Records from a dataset
--- START ---
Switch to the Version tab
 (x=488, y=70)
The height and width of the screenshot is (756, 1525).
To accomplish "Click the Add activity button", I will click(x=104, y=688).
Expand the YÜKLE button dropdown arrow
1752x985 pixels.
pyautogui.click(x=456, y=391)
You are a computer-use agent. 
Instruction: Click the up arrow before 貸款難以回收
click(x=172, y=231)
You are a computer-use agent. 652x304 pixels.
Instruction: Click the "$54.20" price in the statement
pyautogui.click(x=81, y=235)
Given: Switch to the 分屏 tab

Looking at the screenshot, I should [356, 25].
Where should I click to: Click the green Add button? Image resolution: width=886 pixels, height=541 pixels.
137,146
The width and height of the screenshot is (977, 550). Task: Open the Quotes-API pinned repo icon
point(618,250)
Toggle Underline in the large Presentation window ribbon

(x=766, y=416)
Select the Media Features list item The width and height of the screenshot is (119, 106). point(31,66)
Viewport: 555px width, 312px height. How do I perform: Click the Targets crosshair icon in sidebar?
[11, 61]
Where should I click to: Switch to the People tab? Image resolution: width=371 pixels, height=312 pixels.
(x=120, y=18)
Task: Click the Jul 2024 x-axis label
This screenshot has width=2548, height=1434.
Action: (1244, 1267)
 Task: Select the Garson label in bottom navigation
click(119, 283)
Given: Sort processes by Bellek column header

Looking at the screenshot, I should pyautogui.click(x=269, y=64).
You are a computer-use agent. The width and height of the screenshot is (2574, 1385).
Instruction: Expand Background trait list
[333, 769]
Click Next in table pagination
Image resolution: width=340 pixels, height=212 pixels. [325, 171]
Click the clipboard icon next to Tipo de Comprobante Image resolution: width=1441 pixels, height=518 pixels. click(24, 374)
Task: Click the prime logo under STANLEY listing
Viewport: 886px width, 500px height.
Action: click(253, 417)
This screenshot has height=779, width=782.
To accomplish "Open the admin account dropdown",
--- END ---
Problem description:
Identify every line in the entries above that contains the word "should", and copy each one. Case counts.

Exercise output:
Looking at the screenshot, I should [356, 25].
Where should I click to: Click the green Add button? Image resolution: width=886 pixels, height=541 pixels.
Where should I click to: Switch to the People tab? Image resolution: width=371 pixels, height=312 pixels.
Looking at the screenshot, I should pyautogui.click(x=269, y=64).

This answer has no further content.